> **WORK ORDER**
Could you repeat word for word only the lines from the one containing "Image resolution: width=610" to the last line of the data below?

> **DATASET RECORDS**
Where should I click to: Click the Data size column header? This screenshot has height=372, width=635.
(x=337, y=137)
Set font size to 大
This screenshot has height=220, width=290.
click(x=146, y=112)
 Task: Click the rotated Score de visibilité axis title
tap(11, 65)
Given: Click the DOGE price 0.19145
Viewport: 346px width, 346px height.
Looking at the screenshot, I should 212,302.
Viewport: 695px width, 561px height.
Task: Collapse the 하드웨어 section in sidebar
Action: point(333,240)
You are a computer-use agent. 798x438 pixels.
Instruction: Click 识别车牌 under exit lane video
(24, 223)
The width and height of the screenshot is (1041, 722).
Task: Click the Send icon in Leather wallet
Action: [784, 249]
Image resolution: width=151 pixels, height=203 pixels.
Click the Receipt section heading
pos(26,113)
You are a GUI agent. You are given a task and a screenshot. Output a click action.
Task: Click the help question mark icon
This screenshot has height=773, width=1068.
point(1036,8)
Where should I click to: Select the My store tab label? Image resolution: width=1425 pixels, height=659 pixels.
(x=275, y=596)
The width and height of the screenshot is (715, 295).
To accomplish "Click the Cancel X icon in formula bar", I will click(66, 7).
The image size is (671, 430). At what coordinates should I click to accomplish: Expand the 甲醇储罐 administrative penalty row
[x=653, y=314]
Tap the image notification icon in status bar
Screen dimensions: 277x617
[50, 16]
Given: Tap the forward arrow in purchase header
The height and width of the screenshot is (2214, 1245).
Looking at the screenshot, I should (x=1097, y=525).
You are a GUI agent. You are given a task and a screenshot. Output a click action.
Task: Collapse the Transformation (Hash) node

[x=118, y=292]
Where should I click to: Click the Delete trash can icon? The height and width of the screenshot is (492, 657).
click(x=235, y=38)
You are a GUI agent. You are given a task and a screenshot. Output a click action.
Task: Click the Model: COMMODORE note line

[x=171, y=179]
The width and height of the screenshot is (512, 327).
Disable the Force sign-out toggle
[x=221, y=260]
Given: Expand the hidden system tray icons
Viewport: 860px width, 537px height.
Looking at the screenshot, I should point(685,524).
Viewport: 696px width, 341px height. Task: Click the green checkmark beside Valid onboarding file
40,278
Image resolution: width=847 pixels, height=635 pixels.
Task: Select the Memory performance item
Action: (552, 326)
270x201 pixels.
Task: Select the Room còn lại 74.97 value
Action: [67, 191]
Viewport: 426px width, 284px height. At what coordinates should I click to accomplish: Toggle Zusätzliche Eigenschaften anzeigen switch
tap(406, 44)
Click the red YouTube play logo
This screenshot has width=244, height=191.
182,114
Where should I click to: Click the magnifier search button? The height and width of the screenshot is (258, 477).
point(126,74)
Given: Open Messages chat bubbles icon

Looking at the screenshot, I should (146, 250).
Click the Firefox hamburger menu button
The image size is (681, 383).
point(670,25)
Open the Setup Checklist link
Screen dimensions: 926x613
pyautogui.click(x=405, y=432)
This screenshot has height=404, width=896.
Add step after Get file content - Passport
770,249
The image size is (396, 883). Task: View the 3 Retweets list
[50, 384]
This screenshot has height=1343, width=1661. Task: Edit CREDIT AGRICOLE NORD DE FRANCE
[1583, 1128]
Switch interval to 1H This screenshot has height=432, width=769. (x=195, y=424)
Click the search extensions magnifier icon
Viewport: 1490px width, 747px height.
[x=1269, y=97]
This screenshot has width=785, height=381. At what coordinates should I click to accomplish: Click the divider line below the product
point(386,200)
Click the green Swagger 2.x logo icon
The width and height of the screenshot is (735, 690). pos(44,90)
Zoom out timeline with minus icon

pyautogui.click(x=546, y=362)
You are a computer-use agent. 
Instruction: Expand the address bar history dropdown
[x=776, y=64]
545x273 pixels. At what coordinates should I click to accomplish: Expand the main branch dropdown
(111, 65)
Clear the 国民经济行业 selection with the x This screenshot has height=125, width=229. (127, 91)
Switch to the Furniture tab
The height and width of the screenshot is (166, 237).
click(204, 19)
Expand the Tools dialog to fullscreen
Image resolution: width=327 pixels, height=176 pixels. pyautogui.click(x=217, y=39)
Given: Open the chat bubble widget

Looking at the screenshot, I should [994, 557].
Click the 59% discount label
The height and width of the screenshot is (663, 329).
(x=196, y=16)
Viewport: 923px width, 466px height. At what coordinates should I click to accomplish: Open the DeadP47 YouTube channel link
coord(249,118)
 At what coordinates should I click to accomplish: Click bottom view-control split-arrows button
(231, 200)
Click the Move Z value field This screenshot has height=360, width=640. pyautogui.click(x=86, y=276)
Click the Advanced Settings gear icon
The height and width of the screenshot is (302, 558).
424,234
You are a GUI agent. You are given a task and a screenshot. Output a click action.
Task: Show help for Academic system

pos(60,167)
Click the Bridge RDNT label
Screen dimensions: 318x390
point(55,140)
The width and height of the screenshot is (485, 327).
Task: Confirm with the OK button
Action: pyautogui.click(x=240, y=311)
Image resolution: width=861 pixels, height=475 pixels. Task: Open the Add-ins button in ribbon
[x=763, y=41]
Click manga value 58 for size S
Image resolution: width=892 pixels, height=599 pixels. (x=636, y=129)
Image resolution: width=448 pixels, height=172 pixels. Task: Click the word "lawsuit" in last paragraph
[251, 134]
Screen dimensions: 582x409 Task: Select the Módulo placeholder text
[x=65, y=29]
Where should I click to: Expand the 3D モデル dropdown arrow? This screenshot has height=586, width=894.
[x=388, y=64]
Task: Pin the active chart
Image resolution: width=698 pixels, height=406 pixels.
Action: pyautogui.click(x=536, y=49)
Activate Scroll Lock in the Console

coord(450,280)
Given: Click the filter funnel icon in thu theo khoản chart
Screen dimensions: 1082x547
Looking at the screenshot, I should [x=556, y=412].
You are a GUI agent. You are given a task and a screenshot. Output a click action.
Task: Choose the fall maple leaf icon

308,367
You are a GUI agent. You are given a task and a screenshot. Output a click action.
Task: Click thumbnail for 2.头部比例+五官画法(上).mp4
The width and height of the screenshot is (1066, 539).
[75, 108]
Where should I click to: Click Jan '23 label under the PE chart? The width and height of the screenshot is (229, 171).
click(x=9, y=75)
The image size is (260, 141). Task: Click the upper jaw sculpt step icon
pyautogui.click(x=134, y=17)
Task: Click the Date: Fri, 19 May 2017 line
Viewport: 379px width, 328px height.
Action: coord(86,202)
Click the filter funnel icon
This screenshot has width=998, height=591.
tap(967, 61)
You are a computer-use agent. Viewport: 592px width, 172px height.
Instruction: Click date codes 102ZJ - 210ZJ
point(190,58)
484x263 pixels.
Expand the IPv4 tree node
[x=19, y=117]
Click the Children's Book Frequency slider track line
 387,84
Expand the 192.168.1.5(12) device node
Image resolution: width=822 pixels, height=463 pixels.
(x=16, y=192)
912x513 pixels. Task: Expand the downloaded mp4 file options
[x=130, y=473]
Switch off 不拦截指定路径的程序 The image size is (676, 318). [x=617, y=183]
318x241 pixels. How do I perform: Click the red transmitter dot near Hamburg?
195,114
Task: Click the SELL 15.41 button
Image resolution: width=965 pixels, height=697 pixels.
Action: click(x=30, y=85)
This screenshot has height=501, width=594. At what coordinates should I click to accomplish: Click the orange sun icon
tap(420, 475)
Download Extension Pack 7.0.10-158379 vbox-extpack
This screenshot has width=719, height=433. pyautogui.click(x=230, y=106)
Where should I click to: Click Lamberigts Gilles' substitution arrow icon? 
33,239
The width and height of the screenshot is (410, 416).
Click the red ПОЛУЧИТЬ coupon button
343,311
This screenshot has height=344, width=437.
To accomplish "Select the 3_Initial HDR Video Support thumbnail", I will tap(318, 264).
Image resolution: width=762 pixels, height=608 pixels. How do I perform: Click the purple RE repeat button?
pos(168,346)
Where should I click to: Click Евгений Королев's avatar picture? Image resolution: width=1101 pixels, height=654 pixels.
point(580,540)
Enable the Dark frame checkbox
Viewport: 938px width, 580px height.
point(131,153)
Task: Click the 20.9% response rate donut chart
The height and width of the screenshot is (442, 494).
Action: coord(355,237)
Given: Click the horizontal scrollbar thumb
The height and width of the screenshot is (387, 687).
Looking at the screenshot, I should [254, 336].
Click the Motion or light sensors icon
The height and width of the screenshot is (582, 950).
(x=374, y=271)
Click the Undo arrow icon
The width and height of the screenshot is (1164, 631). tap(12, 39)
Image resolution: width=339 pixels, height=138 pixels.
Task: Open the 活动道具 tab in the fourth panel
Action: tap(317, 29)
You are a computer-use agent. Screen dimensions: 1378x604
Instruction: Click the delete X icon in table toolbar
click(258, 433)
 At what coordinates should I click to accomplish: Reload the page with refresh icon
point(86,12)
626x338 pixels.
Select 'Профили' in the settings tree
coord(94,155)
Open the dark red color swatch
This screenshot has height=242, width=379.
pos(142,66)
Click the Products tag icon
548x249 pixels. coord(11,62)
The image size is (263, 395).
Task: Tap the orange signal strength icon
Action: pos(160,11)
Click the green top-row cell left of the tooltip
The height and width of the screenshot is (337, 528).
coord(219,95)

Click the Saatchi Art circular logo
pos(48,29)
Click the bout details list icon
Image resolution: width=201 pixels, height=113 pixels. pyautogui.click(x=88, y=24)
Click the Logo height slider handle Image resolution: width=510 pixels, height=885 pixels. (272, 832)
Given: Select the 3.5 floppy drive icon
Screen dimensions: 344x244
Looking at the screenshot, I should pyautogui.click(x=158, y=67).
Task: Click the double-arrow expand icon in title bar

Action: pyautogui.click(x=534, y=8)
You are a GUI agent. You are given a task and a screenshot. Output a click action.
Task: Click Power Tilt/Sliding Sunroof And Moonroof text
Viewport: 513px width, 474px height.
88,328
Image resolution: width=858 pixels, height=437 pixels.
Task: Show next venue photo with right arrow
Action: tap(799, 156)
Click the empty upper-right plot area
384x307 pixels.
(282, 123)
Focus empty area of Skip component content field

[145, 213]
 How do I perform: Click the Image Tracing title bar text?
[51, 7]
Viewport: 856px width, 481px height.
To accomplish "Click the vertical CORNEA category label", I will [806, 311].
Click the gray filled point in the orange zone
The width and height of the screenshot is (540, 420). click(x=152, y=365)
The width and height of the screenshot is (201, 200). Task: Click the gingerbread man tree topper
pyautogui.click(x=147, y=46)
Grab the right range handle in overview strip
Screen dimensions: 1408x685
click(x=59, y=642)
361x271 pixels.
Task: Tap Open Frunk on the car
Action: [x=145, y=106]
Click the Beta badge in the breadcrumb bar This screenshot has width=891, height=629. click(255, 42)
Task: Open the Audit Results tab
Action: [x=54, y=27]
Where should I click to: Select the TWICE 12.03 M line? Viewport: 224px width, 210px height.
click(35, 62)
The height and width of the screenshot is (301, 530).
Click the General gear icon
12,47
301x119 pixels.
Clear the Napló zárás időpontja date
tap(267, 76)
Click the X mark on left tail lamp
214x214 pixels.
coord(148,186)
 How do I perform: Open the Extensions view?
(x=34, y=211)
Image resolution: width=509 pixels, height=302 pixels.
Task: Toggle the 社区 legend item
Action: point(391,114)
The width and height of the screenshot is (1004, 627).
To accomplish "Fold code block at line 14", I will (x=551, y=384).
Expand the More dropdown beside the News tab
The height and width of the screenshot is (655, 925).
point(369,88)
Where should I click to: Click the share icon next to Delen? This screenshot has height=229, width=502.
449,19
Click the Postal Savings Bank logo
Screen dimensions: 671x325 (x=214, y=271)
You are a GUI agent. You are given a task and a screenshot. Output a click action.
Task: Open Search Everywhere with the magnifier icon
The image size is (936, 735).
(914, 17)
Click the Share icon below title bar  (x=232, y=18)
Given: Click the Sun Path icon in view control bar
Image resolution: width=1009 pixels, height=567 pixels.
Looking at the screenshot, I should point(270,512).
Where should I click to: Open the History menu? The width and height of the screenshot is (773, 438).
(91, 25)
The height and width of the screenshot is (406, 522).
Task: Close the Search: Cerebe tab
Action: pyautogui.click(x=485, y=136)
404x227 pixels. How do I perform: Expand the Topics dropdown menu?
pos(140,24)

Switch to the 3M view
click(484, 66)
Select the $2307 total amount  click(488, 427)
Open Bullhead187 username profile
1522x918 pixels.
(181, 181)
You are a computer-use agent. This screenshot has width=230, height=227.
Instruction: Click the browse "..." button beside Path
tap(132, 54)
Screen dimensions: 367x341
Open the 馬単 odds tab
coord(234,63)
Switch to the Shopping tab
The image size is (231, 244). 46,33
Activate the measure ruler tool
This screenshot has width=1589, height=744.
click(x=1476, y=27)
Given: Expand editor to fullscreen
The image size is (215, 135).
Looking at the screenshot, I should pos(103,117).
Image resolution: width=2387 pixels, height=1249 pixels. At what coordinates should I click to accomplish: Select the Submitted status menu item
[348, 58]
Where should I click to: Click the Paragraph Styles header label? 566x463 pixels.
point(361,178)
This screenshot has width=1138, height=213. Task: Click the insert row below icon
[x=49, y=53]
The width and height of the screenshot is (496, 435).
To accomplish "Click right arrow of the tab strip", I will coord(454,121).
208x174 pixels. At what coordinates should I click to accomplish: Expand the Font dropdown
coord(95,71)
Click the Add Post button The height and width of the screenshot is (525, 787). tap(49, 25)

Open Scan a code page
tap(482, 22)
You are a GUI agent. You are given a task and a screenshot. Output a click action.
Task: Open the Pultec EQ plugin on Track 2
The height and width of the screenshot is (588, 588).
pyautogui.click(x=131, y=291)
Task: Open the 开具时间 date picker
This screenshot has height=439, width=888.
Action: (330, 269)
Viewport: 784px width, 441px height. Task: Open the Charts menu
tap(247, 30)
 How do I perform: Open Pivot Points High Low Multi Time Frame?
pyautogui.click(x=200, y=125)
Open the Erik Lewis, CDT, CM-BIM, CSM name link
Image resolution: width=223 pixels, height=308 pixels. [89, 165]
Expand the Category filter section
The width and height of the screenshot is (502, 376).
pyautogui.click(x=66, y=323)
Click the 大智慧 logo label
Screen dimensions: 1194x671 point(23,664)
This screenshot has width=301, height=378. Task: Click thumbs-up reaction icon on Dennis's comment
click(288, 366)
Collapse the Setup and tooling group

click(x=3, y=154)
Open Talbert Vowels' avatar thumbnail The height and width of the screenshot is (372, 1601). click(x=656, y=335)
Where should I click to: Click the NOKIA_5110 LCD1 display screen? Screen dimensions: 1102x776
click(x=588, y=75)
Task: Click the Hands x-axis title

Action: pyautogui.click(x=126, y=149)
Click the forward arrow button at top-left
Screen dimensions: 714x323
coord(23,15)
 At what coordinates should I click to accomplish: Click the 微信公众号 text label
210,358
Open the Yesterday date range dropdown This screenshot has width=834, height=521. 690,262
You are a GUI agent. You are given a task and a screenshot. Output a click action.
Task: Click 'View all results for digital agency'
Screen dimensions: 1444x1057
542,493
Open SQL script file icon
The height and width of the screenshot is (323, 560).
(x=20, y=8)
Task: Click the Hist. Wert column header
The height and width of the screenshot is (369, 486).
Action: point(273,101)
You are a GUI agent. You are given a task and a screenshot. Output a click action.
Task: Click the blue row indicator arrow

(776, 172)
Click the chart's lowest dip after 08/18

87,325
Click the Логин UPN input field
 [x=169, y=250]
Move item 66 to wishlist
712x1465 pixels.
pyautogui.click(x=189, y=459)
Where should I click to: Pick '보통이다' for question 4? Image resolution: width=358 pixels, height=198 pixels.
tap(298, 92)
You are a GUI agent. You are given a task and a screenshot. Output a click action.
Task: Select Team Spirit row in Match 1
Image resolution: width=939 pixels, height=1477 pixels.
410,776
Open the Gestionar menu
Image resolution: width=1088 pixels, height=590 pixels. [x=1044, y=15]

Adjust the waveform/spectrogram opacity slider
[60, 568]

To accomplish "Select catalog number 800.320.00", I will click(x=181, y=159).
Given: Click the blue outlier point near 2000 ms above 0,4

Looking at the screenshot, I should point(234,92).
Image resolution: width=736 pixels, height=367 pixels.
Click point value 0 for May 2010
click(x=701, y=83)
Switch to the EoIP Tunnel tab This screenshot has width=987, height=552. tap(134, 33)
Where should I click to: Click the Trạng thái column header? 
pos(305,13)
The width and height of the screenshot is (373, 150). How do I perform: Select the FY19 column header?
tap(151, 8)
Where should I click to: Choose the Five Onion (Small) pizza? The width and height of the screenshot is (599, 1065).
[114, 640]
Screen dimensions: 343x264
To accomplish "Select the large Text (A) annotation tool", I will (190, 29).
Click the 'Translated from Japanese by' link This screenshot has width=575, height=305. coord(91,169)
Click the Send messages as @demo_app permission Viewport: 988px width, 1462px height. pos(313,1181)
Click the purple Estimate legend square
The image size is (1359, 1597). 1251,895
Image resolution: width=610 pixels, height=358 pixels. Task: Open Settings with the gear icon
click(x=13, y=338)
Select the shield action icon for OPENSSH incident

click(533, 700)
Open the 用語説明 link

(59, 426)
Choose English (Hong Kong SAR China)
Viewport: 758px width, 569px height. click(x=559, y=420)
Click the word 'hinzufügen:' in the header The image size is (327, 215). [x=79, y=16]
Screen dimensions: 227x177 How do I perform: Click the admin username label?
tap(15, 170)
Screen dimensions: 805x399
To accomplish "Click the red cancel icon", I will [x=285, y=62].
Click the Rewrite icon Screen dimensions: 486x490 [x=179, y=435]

> **RESPONSE BOX**
Image resolution: width=610 pixels, height=358 pixels. Task: Open Settings with the gear icon
click(x=13, y=338)
Select the shield action icon for OPENSSH incident

click(533, 700)
Open the 用語説明 link

(59, 426)
Choose English (Hong Kong SAR China)
Viewport: 758px width, 569px height. click(x=559, y=420)
Click the word 'hinzufügen:' in the header The image size is (327, 215). [x=79, y=16]
Screen dimensions: 227x177 How do I perform: Click the admin username label?
tap(15, 170)
Screen dimensions: 805x399
To accomplish "Click the red cancel icon", I will [x=285, y=62].
Click the Rewrite icon Screen dimensions: 486x490 [x=179, y=435]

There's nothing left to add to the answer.